Performance
Performance characteristics and optimization tips.
Complexity
Indexing Operations
| Operation | SpatialIndex | TemporalIndex | SpatiotemporalIndex |
|---|---|---|---|
| Insert | O(log n) | O(log n) | O(log n) |
| Build (bulk) | O(n log n) | O(n log n) | O(n log n) |
| Point query | O(log n) | O(log n) | O(log n) |
| Range query | O(log n + k) | O(log n + k) | O(log n + k) |
| K-nearest | O(k log n) | N/A | N/A |
Where n = number of items, k = number of results.
Graph Operations
| Operation | Complexity |
|---|---|
| Add node | O(1) |
| Add edge | O(1) |
| Get neighbors | O(degree) |
| Has path (BFS) | O(V + E) |
| Shortest path | O((V + E) log V) |
| connect_temporal() | O(n log n) |
| connect_spatial(d) | O(n²) |
| connect_thematic() | O(n² × tags) |
Where V = vertices, E = edges.
Memory Usage
Per-Event Overhead
| Component | Approximate Size |
|---|---|
| Event base | ~200 bytes |
| Location | ~40 bytes |
| Timestamp | ~32 bytes |
| EventId (UUID) | 16 bytes |
| Text (per char) | 1 byte |
| Tag (each) | ~24 bytes + string |
Index Overhead
| Index | Overhead per item |
|---|---|
| SpatialIndex | ~64 bytes |
| TemporalIndex | ~48 bytes |
| SpatiotemporalIndex | ~112 bytes |
Approximate Memory Formula
Memory (MB) ≈ events × (200 + avg_text_len + tags × 30) / 1_000_000
+ index_overhead
Optimization Tips
Bulk Loading
Use from_iter instead of repeated insert:
// ✅ Fast: O(n log n) bulk load
let index = SpatialIndex::from_iter(events, |e| &e.location);
// ❌ Slow: O(n log n) per insert
let mut index = SpatialIndex::new();
for event in events {
index.insert(event, &event.location);
}
Query Then Filter
Use indexes for initial filtering, then apply additional criteria:
// Get spatial candidates (fast)
let candidates = spatial_index.query_bounds(&bounds);
// Apply additional filters (linear)
let filtered: Vec<_> = candidates.into_iter()
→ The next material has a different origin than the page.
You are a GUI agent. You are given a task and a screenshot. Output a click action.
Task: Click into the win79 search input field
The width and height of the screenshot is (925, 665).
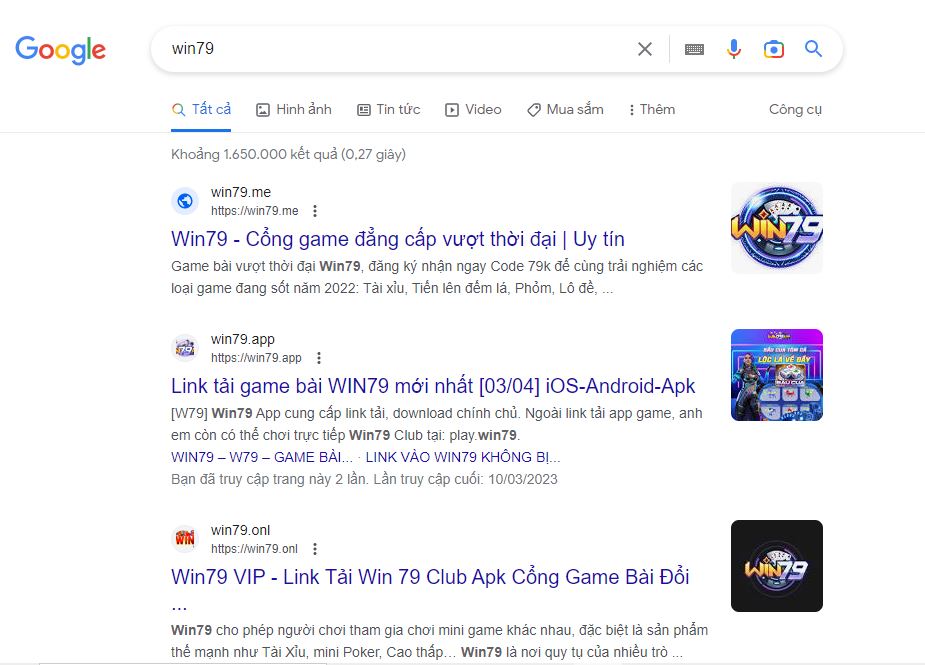401,49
.filter(|e| e.has_tag("important"))
.filter(|e| time_range.contains(&e.timestamp))
.collect();
Avoid O(n²) Operations
The connect_spatial and connect_thematic methods are O(n²):
// For large graphs, consider:
// 1. Sample events
let sample: Vec<_> = events.choose_multiple(&mut rng, 1000).collect();
let mut graph = NarrativeGraph::from_events(sample);
graph.connect_spatial(10.0); // Now O(sample²)
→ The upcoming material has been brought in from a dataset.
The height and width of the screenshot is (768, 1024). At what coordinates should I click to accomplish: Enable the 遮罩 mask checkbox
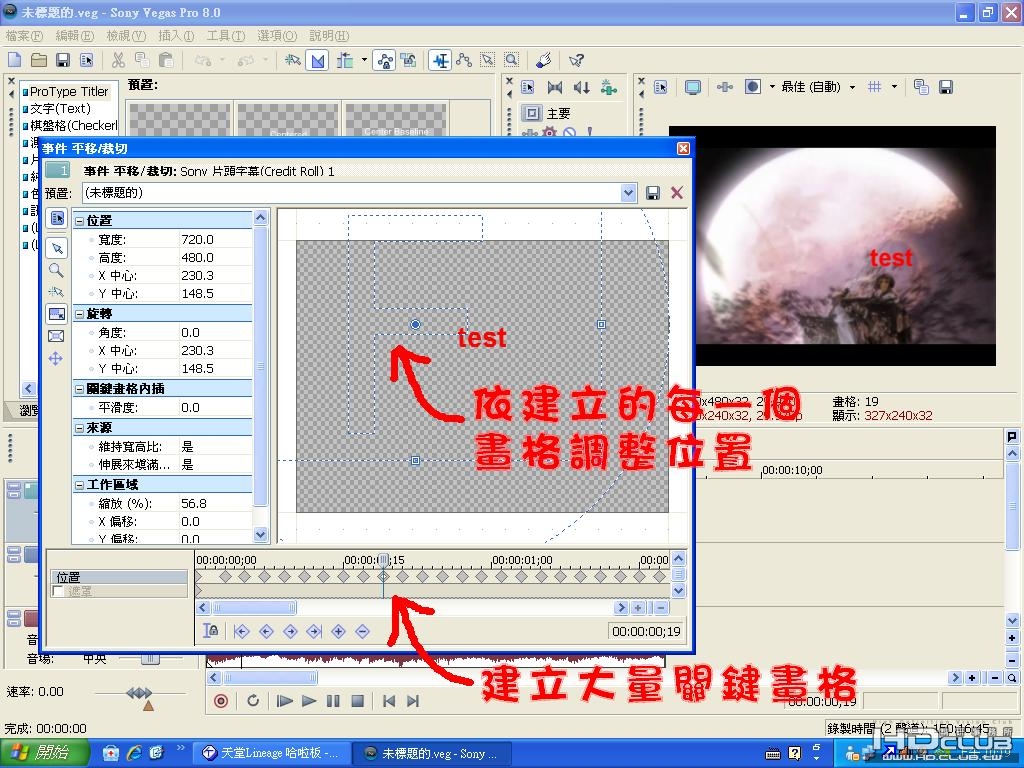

// 2. Use spatial index for proximity
let index = SpatialIndex::from_iter(events.clone(), |e| &e.location);
for event in &events {
let nearby = index.query_radius_meters(event.location.lat, event.location.lon, 1000.0);
// Only connect to nearby events
}
// 3. Skip if graph is too large
if events.len() > 10_000 {
println!("Skipping spatial connections (too large)");
} else {
graph.connect_spatial(10.0);
}
Lazy Evaluation
Build indexes only when needed:
struct LazyNarrative {
events: Vec<Event>,
spatial_index: Option<SpatialIndex<Event>>,
}
impl LazyNarrative {
fn get_spatial_index(&mut self) -> &SpatialIndex<Event> {
if self.spatial_index.is_none() {
self.spatial_index = Some(SpatialIndex::from_iter(
self.events.iter().cloned(),
|e| &e.location
));
}
self.spatial_index.as_ref().unwrap()
}
}
Parallel Processing
Use rayon for parallel operations:
use rayon::prelude::*;
// Parallel filtering
let filtered: Vec<_> = events.par_iter()
.filter(|e| expensive_check(e))
.collect();
// Parallel analysis
let metrics: Vec<_> = narratives.par_iter()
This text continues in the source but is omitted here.